In Solomon’s prayer, we see that the temple is like a rallying point for God’s people. They pray toward it when in sin or in trouble, knowing that God will see their contrite hearts from heaven and have mercy on them. The temple therefore was primarily not for God, but for people. The temple was firstly a sign of the nation’s dedication to and worship of the LORD. It showed all the people that the Israelites were monotheistic. They worshiped and served YHWH, and Him alone. It was part of who they were as individuals and as a nation.

In addition, the temple served as a visible reminder of God’s presence with them. It reminded them that God was “Immanuel,” God with them. It reminded them that God sought to bless, protect, lead, and guide them. It was a reminder that they were not alone. They were created for a purpose and their Creator had not abandoned them.

The temple was also a reminder of God’s holiness. Only the high priest could go into the holy of holies and only once per year. When he did go in it was to offer atonement for the people.

The temple was also a place to gather. It was a place for God’s people to meet, to worship Him collectively as a group. God wants us to worship Him as individuals and as families, but it also important to have a place where we can come together as a group to collectively praise Him just like it will be at the end of the age.

Do we have anything similar to a temple today? Do we have visible signs to remind us of various aspects of God’s character?

A church is a place to gather to worship God collectively. Crosses and nativity scenes can serve as symbols. There is always a danger of focusing too much on symbols or visible pictures (like the statue of Mary or a crucifix). Satan always wants people to prioritize the wrong thing (ie: the miracle instead of the miracle worker.) Yet sometimes these things could serve as reminders to us. For example, hanging a verse on a wall can remind us to obey the teachings inside. A cross can remind us to be humble and to be grateful for what Christ has done for us.

5. Theme of mercy – Much of Solomon’s prayer is filled with a petition for mercy for his people both now and in the future. In some ways it is like Jesus’ high priestly prayer in John 17 when Jesus prays for future believers to have unity. It was fitting that the great temple just finished reminded Solomon and his people of God’s holiness and awesomeness and therefore their own “smallness” and sinfulness. Solomon had an accurate view of God and an accurate view of people.

Application: What is the content of your prayers like? Are you very mindful of your own sinfulness? Do you often petition God for His mercy on you and others around you? If you truly understand who God is and who you are, you will do that.

6. The accuracy of Solomon’s prayers for the future – It is amazing that most of the things Solomon prayed about actually happened. We know that Solomon was the wisest person who lived. He knew the struggles that would face the nation one day. It is not certain, but perhaps God also gave Solomon some prophetic-like insight into the future of Israel. Solomon realized that the only hope for his country was in God. There was no one else who could save them, no one else who could forgive them, no one else who could help them.
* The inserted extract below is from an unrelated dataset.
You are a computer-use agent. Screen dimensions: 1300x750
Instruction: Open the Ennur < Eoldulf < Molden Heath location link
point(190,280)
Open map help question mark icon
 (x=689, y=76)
Where are you placing your hope?

7. Verses 41-43 – Discuss Gentiles position in the OT. We see here the ideal of how Israel was supposed to be a light for God in the Old Testament. During Solomon’s reign it actually happens. The people are faithfully serving God and He blesses the entire nation. This makes Israel famous and brings people flowing in from other countries to observe and learn. It was an opportunity to be a witness for God. Solomon understood that this is what Israel was supposed to be doing. They were supposed to be a testimony for God. We see too that the foreigner could believe in, pray to, and turn to God. Solomon hoped that “all the people’s of the earth may know that the Lord is God and there is no other.” Unfortunately Israel’s good testimony to the nations was very short-lived. Jesus had to come and fulfill Israel’s obligation to the Gentile nations since the rest of the people utterly failed.
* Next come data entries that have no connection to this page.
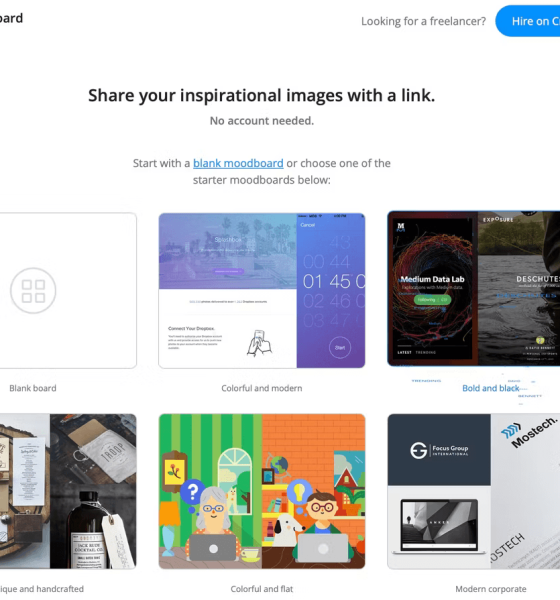Click the Looking for a freelancer text
560x600 pixels.
coord(423,21)
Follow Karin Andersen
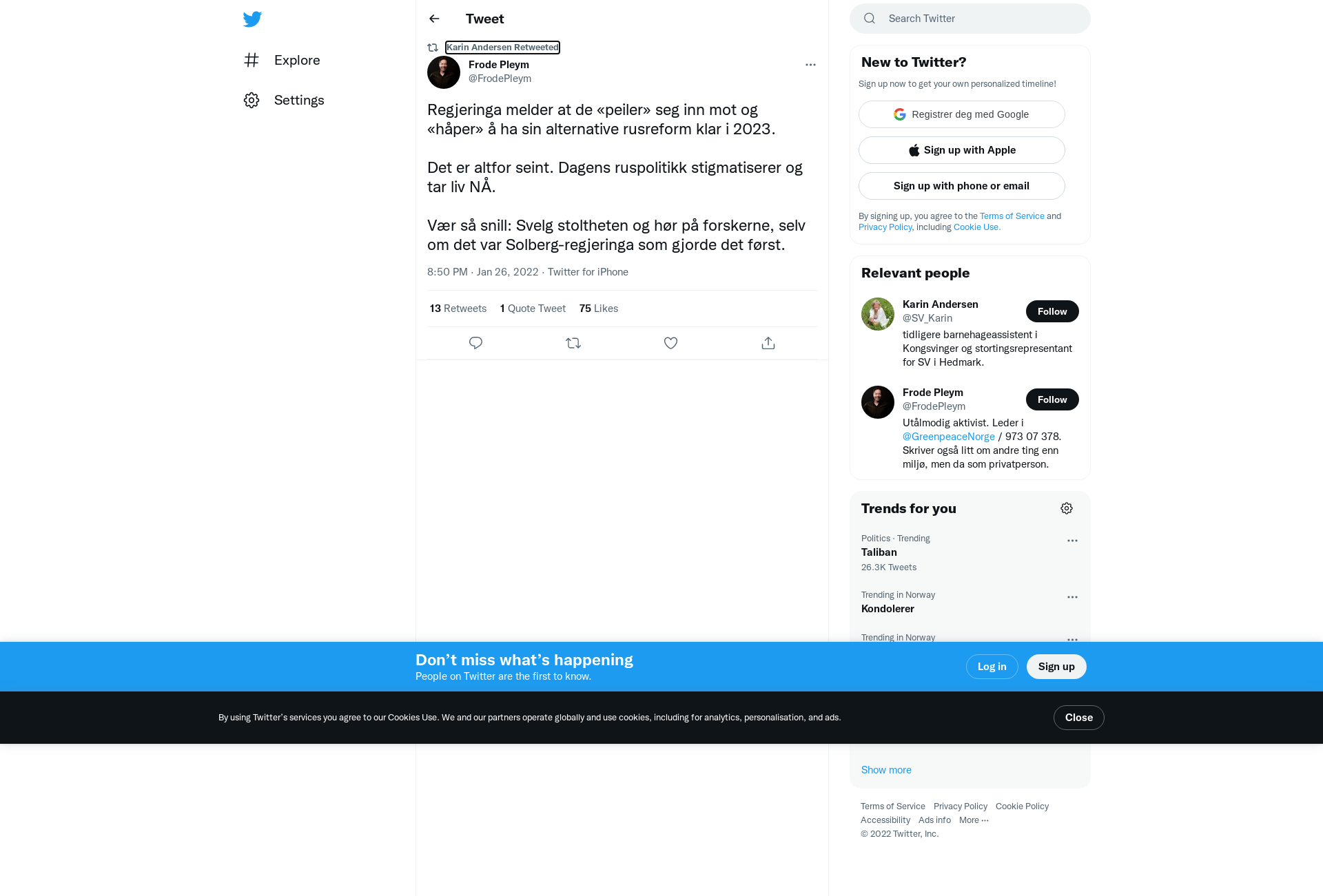The height and width of the screenshot is (896, 1323). [x=1052, y=311]
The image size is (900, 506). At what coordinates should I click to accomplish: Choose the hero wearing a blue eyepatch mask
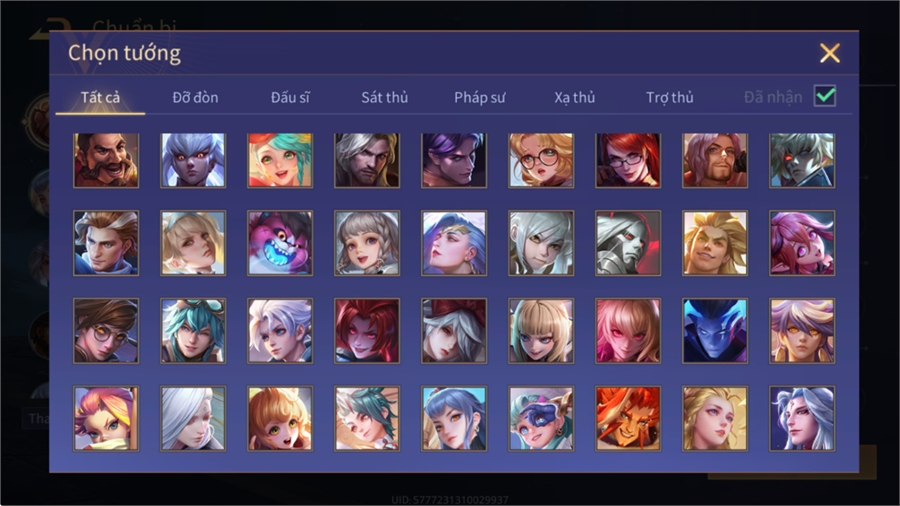tap(541, 418)
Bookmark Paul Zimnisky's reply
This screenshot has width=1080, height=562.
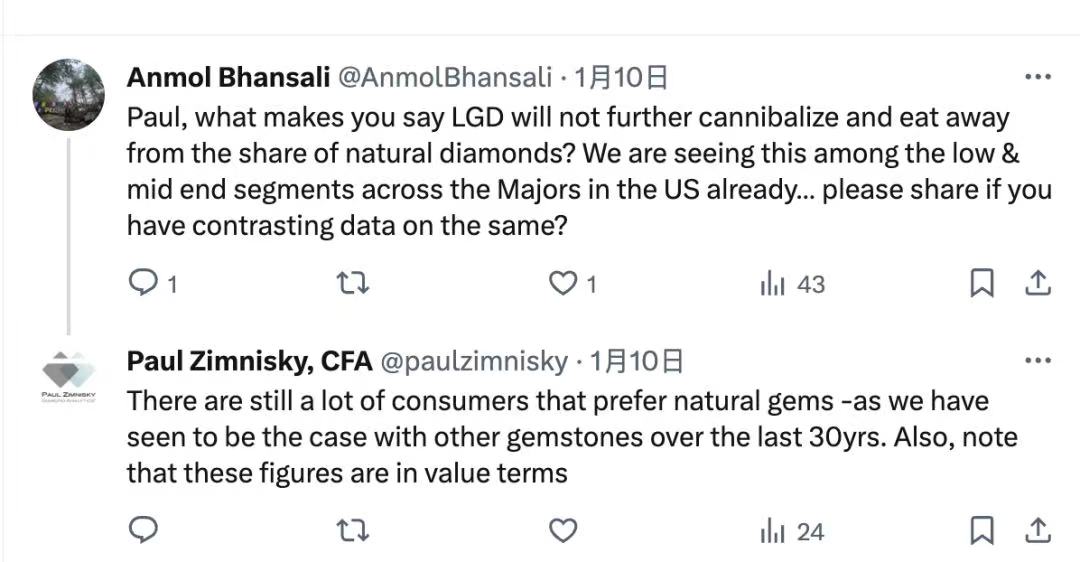coord(982,530)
IV. Exhortation and sacrifices (54-66)

Discussion Questions

  • What was the significance of the king kneeling in prayer? How can this change our attitude toward prayer?
  • Would God leave them or forsake them?
  • What can we learn from verse 58 about what it means to be a true believer/follower of God? What is real maturity? How can we hope to follow all of those commands (ask for Him to incline our hearts to Himself)?
  • Is your heart wholly devoted to the Lord? What thing or things might you be more devoted to than Him (think about it privately for a moment)?
  • How did Solomon conclude this event?
  • How did the people feel after this? Do you think these feelings would last? How could the people keep this “spiritual high” over the coming months?

Verse by Verse Commentary

1. Solomon was kneeling much of this time – It is a very beautiful picture to see such a powerful king kneeling in God’s presence.

2. Verse 56 – Solomon started by praising God. And he concluded by praising God. A pretty good model for prayer if you ask me.

3. Verse 58 – An obedient heart is what God is looking for. Ask God to incline your hearts to him so that you will happily obey His commands.

4. Verse 61 – Do not give half measures. Let your heart and your life be fully committed to Him.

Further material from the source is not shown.